A further conventional circuit which attempts to reduce the current capacity of the source while permitting reduction of turn-off time T.sub.c is the circuit shown in FIG. 5. In this circuit, a transistor TR.sub.3 which is complementary to transistor TR.sub.1 is utilized. The collector of TR.sub.3 is connected via output resistors R.sub.41, R.sub.42 to the collector of transistor TR.sub.1. The emitter of transistor TR.sub.3 is grounded, and its base is connected via a resistor R.sub.5 to input terminal 1. The connecting point between rsistors R.sub.41, R.sub.42 is connected to the output terminal 3. A resistor R.sub.6 is a base breeder resistor for transistor TR.sub.3.

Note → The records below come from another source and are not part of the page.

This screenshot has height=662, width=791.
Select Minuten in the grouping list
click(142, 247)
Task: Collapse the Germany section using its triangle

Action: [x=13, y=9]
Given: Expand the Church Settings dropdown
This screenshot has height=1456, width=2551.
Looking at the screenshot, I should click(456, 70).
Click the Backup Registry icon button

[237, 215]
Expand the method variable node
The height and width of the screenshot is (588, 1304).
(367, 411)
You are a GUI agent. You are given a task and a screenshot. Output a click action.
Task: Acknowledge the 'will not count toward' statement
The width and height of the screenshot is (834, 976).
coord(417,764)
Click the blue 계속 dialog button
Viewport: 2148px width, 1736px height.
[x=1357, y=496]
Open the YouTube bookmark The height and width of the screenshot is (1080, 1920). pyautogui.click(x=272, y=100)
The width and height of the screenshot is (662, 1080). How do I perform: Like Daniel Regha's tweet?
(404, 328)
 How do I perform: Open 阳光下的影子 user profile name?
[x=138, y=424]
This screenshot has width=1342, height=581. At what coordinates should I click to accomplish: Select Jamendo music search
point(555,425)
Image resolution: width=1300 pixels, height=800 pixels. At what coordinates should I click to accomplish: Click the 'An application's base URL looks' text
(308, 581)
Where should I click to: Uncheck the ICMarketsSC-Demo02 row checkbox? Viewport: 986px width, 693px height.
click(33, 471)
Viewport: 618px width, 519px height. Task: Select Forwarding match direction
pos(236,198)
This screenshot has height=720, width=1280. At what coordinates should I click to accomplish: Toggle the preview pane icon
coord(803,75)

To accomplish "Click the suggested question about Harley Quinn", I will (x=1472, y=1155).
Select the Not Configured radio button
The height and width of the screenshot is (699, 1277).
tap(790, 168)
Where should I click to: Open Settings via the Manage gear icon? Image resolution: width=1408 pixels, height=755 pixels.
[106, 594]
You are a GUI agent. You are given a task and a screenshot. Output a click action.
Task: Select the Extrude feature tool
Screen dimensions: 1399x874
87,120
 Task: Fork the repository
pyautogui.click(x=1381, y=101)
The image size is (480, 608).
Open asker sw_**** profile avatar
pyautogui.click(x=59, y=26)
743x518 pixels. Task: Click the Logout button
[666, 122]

In this circuit, transistor TR.sub.3 is on during the time transistor TR.sub.1 is off, and is off during the time transistor TR.sub.1 is on. That is, during the time transistor TR.sub.1 is on, collector current does not flow in transistor TR.sub.1 via transistor TR.sub.2. Collector current of TR.sub.1, however, flows via output resistors R.sub.41 to the load capacitor only when it is being charged. Likewise, the collector current of TR.sub.3 flows via resistor R.sub.42 from the load capacitor when it is being discharged. Thus, when transistor TR.sub.1 is on, there is no additional current flow from ground via TR.sub.3 through TR.sub.1 ; likewise, when TR.sub.3 is on, there is no additional current flow from ground via TR.sub.3 through TR.sub.1. Accordingly, it is not necessary for the high voltage source to supply the additional current; rather, it must supply only the charging or discharging current. Accordingly, the capacity of the high voltage source can be reduced. The discharging path of the capacitor load through TR.sub.3 has a low resistance path substantially the same as the current of FIG. 4; consequently, T.sub.c is reduced. Furthermore, the problem of turn-off time due to the collector capacitor of transistor TR.sub.1, the problem encountered with the circuit of FIG. 4, is improved because a collector resistor R.sub.3 is not utilized. That is, the charges collected in the collector capacitor of transistor TR.sub.1 is discharged via output resistor R.sub.42 and transistor TR.sub.3 ; thus turn-off time T.sub.c due to the collector capacitor of transistor TR.sub.1 is shortened. However, this circuit, like the circuit of FIG. 4, has a turn-on time T.sub.a and storage time T.sub.b whichare not improved.